I am going to have a bunch more points to make about full employment policy in the coming days and weeks. For right now, I want to build on Steve’s excellent post from earlier to link to this Harold Meyerson piece on both the history of full employment ideas and why it has returned now. The history is very useful and builds on Steve’s tweet thread going after Chait. But I think it’s worth thinking about the why now question a bit more.
Yet today—with official unemployment at just 4.1 percent—it has suddenly been remembered and resurrected. How has that happened?

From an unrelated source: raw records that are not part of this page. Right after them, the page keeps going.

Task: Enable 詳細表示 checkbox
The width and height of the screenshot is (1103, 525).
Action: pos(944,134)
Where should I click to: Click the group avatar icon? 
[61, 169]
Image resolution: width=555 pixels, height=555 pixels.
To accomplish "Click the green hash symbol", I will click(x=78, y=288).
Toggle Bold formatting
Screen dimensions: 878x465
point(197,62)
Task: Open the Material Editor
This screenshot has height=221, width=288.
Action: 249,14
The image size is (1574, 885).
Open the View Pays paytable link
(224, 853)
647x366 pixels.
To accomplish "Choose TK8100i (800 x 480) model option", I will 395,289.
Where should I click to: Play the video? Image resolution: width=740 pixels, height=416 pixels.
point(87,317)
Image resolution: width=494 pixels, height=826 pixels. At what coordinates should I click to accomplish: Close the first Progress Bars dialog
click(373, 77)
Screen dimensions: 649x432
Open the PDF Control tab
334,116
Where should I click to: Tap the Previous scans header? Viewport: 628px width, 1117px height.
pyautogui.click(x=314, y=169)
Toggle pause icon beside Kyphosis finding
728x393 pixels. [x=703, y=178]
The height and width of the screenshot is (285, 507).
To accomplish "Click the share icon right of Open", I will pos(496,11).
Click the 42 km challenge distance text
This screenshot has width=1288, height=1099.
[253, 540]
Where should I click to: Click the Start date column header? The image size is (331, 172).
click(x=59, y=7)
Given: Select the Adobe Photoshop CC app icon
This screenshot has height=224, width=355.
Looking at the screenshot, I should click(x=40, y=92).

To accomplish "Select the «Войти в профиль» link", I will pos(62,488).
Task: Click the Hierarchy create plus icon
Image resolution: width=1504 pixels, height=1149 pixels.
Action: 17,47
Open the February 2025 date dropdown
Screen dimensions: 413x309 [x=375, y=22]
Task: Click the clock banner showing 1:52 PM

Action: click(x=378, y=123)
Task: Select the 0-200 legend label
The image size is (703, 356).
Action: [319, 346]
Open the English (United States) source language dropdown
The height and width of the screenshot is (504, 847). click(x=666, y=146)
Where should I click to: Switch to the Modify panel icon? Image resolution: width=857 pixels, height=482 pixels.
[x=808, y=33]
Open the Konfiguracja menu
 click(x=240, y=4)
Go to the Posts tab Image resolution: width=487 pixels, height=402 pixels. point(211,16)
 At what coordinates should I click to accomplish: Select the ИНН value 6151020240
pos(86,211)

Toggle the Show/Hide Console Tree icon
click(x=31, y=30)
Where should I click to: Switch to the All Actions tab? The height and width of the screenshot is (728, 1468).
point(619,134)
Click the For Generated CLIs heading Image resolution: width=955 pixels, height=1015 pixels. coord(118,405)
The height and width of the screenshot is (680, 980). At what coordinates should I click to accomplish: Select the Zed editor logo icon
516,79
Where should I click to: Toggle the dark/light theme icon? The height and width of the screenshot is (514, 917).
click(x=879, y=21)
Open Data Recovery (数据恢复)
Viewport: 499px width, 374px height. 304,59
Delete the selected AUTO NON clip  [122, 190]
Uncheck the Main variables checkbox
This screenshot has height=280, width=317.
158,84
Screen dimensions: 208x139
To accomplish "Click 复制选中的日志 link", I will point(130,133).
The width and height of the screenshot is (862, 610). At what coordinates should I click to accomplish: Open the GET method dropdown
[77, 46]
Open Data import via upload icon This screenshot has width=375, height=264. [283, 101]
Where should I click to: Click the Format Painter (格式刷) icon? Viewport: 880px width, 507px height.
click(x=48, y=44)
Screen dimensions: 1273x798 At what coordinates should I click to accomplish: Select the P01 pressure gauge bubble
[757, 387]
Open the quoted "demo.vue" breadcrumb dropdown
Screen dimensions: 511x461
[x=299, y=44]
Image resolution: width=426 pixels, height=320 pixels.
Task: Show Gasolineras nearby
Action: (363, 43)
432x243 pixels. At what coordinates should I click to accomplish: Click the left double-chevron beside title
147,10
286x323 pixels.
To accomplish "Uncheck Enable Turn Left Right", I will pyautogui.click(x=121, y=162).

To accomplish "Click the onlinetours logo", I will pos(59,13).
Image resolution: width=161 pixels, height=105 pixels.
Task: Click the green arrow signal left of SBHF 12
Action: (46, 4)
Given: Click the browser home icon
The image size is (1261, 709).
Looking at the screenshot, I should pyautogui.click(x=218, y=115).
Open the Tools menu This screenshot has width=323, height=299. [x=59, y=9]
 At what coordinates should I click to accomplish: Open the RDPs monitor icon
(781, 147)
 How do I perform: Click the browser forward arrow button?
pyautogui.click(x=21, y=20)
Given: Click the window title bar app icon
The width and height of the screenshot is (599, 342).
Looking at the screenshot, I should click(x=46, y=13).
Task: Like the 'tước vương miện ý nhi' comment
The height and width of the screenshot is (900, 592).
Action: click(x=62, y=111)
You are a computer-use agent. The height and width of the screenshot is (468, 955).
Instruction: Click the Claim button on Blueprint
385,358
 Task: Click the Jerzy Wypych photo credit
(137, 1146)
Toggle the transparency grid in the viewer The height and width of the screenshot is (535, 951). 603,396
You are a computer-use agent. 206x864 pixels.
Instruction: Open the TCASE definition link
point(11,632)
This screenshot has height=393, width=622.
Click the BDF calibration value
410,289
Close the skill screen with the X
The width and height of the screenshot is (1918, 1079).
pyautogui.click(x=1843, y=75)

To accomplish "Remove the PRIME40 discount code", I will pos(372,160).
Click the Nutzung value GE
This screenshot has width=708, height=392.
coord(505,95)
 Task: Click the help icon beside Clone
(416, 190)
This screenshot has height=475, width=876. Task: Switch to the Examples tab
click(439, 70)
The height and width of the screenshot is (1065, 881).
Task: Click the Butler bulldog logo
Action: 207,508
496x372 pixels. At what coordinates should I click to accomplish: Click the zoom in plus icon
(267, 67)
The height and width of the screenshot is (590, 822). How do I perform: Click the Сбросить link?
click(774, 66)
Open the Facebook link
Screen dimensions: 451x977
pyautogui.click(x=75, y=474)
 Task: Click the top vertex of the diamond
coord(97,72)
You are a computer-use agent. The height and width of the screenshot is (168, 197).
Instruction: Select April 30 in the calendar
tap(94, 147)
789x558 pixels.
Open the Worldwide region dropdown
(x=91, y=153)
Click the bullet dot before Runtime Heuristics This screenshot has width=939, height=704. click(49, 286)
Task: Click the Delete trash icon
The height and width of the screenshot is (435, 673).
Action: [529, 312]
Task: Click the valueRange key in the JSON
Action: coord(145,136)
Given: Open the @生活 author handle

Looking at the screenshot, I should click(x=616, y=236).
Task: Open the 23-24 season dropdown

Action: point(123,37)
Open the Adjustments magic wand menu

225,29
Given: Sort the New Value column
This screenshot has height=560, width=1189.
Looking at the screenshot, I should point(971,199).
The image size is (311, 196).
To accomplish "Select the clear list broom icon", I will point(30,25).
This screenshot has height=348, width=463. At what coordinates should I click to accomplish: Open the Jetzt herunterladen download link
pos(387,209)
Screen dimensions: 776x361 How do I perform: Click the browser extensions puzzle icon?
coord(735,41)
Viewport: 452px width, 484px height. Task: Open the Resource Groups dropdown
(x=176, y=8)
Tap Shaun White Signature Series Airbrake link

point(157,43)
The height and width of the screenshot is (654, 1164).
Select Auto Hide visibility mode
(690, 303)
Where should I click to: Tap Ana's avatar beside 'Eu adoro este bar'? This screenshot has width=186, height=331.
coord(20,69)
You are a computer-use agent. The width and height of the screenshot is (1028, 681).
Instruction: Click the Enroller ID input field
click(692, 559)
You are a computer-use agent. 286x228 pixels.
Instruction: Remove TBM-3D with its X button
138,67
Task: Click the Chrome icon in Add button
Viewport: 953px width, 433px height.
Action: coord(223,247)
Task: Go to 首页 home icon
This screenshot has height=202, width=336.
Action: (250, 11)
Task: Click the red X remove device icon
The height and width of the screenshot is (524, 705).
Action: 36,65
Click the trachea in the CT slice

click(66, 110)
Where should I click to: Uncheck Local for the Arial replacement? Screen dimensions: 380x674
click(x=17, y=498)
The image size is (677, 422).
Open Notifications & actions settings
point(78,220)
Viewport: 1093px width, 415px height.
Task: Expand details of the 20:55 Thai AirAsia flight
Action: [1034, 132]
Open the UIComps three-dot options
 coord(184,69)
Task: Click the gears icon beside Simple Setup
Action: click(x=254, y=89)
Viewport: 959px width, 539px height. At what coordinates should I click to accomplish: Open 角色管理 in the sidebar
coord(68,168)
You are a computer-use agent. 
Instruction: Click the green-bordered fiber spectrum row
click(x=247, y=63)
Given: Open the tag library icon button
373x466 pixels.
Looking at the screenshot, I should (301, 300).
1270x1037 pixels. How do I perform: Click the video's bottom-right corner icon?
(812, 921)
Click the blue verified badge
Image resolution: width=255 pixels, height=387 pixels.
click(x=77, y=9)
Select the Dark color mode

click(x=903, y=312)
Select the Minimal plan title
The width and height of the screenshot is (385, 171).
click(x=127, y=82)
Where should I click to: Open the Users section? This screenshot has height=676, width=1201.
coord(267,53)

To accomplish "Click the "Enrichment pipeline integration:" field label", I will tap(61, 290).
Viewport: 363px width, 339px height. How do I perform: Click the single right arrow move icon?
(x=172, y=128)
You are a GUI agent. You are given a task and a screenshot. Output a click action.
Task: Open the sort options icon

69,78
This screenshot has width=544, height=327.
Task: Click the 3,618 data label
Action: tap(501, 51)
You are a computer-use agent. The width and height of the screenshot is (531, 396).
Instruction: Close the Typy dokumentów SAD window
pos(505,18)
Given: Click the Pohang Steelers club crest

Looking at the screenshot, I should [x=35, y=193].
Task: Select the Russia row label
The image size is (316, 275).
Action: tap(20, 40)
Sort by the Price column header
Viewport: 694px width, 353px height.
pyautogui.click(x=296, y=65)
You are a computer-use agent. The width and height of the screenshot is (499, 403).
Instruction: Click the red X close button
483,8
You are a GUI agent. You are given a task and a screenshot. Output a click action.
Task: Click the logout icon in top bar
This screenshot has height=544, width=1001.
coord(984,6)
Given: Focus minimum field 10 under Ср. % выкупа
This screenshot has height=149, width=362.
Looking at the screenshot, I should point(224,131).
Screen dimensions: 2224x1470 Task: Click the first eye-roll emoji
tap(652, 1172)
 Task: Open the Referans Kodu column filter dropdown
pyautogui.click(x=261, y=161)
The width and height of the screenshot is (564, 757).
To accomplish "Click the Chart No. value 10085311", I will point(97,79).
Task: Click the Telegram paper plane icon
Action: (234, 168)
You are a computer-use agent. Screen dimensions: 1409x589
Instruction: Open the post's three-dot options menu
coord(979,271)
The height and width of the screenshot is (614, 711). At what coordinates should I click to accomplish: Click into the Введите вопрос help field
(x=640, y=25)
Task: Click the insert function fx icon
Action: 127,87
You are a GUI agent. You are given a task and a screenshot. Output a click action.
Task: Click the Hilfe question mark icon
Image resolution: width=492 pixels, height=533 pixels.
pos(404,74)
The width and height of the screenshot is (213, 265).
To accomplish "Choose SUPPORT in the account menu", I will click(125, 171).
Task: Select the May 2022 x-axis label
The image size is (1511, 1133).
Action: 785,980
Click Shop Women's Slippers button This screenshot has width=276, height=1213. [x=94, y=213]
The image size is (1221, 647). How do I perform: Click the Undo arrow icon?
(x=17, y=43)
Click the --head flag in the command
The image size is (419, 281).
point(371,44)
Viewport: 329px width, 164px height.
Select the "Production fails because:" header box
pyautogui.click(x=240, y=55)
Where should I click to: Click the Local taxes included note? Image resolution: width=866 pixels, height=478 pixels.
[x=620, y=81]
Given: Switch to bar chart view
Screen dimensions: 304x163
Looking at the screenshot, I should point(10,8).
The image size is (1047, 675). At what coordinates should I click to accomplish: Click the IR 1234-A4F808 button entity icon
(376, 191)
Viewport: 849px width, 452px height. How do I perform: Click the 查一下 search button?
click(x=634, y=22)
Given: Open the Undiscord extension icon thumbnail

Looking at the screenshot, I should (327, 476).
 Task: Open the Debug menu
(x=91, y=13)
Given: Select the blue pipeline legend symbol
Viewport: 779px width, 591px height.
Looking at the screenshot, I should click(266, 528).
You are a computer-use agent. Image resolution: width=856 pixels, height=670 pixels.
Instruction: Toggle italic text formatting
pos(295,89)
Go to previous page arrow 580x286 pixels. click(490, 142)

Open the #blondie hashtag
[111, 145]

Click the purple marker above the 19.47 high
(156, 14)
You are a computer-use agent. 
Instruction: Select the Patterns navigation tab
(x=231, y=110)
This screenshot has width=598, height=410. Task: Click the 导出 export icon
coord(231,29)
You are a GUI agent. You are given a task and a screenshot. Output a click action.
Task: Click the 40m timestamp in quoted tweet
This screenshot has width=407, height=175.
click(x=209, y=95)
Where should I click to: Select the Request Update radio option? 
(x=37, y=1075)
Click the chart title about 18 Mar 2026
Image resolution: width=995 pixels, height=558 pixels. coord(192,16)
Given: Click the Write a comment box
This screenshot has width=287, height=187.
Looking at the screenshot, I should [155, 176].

Yet again, a specific set of dysfunctions of the broader economy has raised full employment from the museum of dead causes. The rise of precarious and poorly paid work, chiefly in but not confined to the service sector; the wage stagnation affecting most of the workforce (which Jared Bernstein documented in a piece for the Prospect earlier this week; the declining level of labor force participation in those parts of the country where work, particularly remunerative work, has largely disappeared; the chronic economic insecurity of millennials, and the political left turn they’ve executed in response; the opening to more radical economic reforms unleashed by Bernie Sanders’ 2016 presidential campaign—all these have led to a new economic radicalism bleeding its way into the Democratic mainstream. The party now embraces the $15 minimum wage; the cause of single-payer is taken up by a surprising number of elected officials; and Wisconsin Senator Tammy Baldwin—up for re-election in a state where working class whites forsook their Democratic allegiances to vote for Donald Trump in 2016—has authored a bill that requires corporations to have their workers elect one-third of their corporation’s board of directors—a feature, somewhat modified, of German social democracy, and one reason why Germany’s workers are, on the whole, doing better than ours.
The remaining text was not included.